_PROBLEM REQUIREMENTS_. With nothing added or dropped, copy the data that follows exactly.

--- START ---

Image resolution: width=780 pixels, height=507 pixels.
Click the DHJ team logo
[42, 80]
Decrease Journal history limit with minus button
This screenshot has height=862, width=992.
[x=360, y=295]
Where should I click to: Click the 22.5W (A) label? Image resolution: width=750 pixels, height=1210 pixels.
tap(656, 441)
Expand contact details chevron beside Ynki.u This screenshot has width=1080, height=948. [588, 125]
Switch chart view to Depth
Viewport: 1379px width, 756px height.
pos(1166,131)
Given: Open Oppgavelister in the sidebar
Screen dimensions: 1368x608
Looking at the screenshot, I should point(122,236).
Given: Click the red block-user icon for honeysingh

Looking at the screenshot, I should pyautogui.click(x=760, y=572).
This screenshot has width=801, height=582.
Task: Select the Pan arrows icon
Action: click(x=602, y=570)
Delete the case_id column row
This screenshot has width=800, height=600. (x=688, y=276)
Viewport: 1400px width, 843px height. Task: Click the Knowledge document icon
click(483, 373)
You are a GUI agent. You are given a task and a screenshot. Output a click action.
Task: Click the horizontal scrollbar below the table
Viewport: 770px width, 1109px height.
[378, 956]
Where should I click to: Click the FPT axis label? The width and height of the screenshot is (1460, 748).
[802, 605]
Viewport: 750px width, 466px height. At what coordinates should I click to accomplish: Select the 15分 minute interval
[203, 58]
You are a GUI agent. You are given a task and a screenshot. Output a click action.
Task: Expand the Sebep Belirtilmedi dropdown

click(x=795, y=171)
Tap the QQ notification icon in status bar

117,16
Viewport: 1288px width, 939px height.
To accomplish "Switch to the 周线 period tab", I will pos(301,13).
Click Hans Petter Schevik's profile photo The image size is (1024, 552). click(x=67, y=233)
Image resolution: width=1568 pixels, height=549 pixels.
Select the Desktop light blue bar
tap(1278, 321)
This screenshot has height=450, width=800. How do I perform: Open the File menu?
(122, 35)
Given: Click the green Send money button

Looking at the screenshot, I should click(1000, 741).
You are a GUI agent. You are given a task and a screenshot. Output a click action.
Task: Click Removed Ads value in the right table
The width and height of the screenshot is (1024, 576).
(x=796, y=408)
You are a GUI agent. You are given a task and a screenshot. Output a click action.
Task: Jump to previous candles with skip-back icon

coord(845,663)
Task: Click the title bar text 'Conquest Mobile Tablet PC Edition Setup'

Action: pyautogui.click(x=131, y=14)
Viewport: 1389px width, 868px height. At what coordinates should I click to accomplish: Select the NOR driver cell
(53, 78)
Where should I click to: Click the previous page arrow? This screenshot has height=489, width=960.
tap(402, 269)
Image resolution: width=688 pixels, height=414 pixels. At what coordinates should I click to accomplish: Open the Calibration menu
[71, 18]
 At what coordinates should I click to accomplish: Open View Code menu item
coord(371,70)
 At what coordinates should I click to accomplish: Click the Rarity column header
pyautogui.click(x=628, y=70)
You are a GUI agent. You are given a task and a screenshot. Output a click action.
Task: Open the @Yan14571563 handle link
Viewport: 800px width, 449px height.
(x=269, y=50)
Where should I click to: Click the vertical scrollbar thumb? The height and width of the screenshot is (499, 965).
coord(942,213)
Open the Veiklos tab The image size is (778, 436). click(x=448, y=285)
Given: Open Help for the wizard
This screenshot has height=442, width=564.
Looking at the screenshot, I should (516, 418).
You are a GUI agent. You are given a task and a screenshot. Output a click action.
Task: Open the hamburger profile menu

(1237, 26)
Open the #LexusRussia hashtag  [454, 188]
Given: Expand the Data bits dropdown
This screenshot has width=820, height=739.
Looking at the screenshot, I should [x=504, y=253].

--- END ---

_ANSWER TO THE EXERCISE_.
Image resolution: width=780 pixels, height=507 pixels.
Click the DHJ team logo
[42, 80]
Decrease Journal history limit with minus button
This screenshot has height=862, width=992.
[x=360, y=295]
Where should I click to: Click the 22.5W (A) label? Image resolution: width=750 pixels, height=1210 pixels.
tap(656, 441)
Expand contact details chevron beside Ynki.u This screenshot has width=1080, height=948. [588, 125]
Switch chart view to Depth
Viewport: 1379px width, 756px height.
pos(1166,131)
Given: Open Oppgavelister in the sidebar
Screen dimensions: 1368x608
Looking at the screenshot, I should point(122,236).
Given: Click the red block-user icon for honeysingh

Looking at the screenshot, I should pyautogui.click(x=760, y=572).
This screenshot has width=801, height=582.
Task: Select the Pan arrows icon
Action: click(x=602, y=570)
Delete the case_id column row
This screenshot has width=800, height=600. (x=688, y=276)
Viewport: 1400px width, 843px height. Task: Click the Knowledge document icon
click(483, 373)
You are a GUI agent. You are given a task and a screenshot. Output a click action.
Task: Click the horizontal scrollbar below the table
Viewport: 770px width, 1109px height.
[378, 956]
Where should I click to: Click the FPT axis label? The width and height of the screenshot is (1460, 748).
[802, 605]
Viewport: 750px width, 466px height. At what coordinates should I click to accomplish: Select the 15分 minute interval
[203, 58]
You are a GUI agent. You are given a task and a screenshot. Output a click action.
Task: Expand the Sebep Belirtilmedi dropdown

click(x=795, y=171)
Tap the QQ notification icon in status bar

117,16
Viewport: 1288px width, 939px height.
To accomplish "Switch to the 周线 period tab", I will pos(301,13).
Click Hans Petter Schevik's profile photo The image size is (1024, 552). click(x=67, y=233)
Image resolution: width=1568 pixels, height=549 pixels.
Select the Desktop light blue bar
tap(1278, 321)
This screenshot has height=450, width=800. How do I perform: Open the File menu?
(122, 35)
Given: Click the green Send money button

Looking at the screenshot, I should click(1000, 741).
You are a GUI agent. You are given a task and a screenshot. Output a click action.
Task: Click Removed Ads value in the right table
The width and height of the screenshot is (1024, 576).
(x=796, y=408)
You are a GUI agent. You are given a task and a screenshot. Output a click action.
Task: Jump to previous candles with skip-back icon

coord(845,663)
Task: Click the title bar text 'Conquest Mobile Tablet PC Edition Setup'

Action: pyautogui.click(x=131, y=14)
Viewport: 1389px width, 868px height. At what coordinates should I click to accomplish: Select the NOR driver cell
(53, 78)
Where should I click to: Click the previous page arrow? This screenshot has height=489, width=960.
tap(402, 269)
Image resolution: width=688 pixels, height=414 pixels. At what coordinates should I click to accomplish: Open the Calibration menu
[71, 18]
 At what coordinates should I click to accomplish: Open View Code menu item
coord(371,70)
 At what coordinates should I click to accomplish: Click the Rarity column header
pyautogui.click(x=628, y=70)
You are a GUI agent. You are given a task and a screenshot. Output a click action.
Task: Open the @Yan14571563 handle link
Viewport: 800px width, 449px height.
(x=269, y=50)
Where should I click to: Click the vertical scrollbar thumb? The height and width of the screenshot is (499, 965).
coord(942,213)
Open the Veiklos tab The image size is (778, 436). click(x=448, y=285)
Given: Open Help for the wizard
This screenshot has height=442, width=564.
Looking at the screenshot, I should (516, 418).
You are a GUI agent. You are given a task and a screenshot. Output a click action.
Task: Open the hamburger profile menu

(1237, 26)
Open the #LexusRussia hashtag  [454, 188]
Given: Expand the Data bits dropdown
This screenshot has width=820, height=739.
Looking at the screenshot, I should [x=504, y=253].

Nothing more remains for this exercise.